Monday 10 September 2012

Can "Writers" write from anywhere but the heart?


I have been a long time believer in the idea that a writer that is worth the words they write does so from a place of passion. A place where they care about the material they are creating and the ideas they are talking about through it. But is that actually true? Do you actually have to write with your heart and soul or do you simply get better at it if you do it often enough? Not long ago I watched a speech given by acclaimed TV writer Matt Nix, creator of such TV shows as Burn Notice. In it he looked at the idea of art and how he went about it. He spoke of some of the most common advice that any writer gets when he or she starts out. Primarily, that you should write what you know. Some of the most fundamental things about ourselves that we know is how we feel, how we think and how we act, even if we can’t quite articulate all those things in the moment itself. But is that the same as writing what you know?
Are writing what you know and writing from the heart the same thing? Is it possible to do one or the other, or do we do both at the same time? Watching the new film Writers from Josh Boone, I had to ask myself that question. The film is based on the personal experience of the writer/director himself and I think it really shows in the story being told. Starring Greg Kinnear and Jennifer Connelly as well as younger actors like Lily Collins and Nat Wolff, it’s the story of a family of writers struggling to express themselves to each other after the parents of the family get divorced and the mother has remarried. Thankfully, each of them has writing as a way of coping with their lives. Three of them have taken to writing to express themselves in some way, perhaps not to each other or about each other directly, but to someone.
Each of them writes about the experience of their lives and the way in which it has shaped them and their ideas about the world. To quote from the film, “Writers are the sum of their experiences, go have some”. When a person writes however, they often aren’t talking about the situations themselves. Personal experiences can be used in and modified to fit for a story, but there is usually a deeper truth in the experiences that is at the core of the story being told. Sometimes the meaning is that there is no meaning, but by and large a combination of such experiences overall is about life or love or culture.

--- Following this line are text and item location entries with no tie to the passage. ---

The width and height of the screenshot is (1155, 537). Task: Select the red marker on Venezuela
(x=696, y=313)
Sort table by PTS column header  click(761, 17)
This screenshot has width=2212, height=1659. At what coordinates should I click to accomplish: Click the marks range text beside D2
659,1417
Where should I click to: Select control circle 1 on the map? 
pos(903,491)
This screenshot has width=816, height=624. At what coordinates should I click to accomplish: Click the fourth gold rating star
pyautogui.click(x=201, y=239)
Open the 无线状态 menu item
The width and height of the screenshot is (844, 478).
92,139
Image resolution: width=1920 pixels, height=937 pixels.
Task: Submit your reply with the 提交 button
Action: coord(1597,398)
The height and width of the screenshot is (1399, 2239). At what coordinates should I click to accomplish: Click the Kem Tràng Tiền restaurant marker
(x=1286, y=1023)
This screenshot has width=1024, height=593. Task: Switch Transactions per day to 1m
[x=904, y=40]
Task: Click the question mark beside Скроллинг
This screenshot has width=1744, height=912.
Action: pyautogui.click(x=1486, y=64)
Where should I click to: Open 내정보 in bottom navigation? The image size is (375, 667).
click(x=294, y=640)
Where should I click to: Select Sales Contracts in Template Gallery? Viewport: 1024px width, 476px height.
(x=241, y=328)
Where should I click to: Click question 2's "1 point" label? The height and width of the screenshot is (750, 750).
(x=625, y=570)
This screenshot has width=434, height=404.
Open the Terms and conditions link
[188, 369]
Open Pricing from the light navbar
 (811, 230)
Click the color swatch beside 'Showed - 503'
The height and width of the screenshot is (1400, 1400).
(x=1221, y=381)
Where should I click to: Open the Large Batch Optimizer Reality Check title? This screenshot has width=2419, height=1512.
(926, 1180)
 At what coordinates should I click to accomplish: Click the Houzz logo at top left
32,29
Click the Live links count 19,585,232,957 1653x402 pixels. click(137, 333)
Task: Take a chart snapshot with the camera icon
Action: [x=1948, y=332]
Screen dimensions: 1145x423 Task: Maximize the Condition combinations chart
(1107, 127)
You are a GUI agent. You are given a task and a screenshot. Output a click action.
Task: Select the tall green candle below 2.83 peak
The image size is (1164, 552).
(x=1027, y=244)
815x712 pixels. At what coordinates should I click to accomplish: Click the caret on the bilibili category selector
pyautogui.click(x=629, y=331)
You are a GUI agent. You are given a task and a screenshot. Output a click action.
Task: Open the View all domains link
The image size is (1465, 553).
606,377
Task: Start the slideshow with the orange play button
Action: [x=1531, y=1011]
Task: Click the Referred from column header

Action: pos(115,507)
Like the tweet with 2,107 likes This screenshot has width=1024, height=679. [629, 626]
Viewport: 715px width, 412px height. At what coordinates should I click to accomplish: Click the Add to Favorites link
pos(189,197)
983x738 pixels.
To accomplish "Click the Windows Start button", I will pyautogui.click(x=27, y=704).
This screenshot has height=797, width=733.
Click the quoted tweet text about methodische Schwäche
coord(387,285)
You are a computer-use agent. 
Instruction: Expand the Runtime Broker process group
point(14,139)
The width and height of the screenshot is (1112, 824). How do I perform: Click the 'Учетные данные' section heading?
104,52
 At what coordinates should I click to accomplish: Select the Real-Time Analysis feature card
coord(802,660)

Rarely is it the case that these ideas aren’t somewhere in the script or book or film.
This film is very much about coming to terms with those experiences, which is what most writers do through their work. A lot of films focus on the ultra dramatic moments in life. The moments in which someone finds out their spouse has been cheating on them, or the moment two people meet and fall in love. “Writers” is very much about the moments in between such events. It’s about that second when you realize “Oh wait, that’s what I learned from that mistake” or “Now I realize that this is how I dealt with it and moved on”. And aren’t those the moments in which you truly understand what was going on with that experience? Those are the times when you feel comfortable enough to write down what it is that happened and how you feel about it now. That’s the point where what you know and what you feel meet, and I think that’s what “Writers” is in fact about.
Can writers write from anywhere but the heart? I think they can, but the heart always has to enter into it somewhere, and watching a film like “Writers” is one of the best ways to explore that about yourself.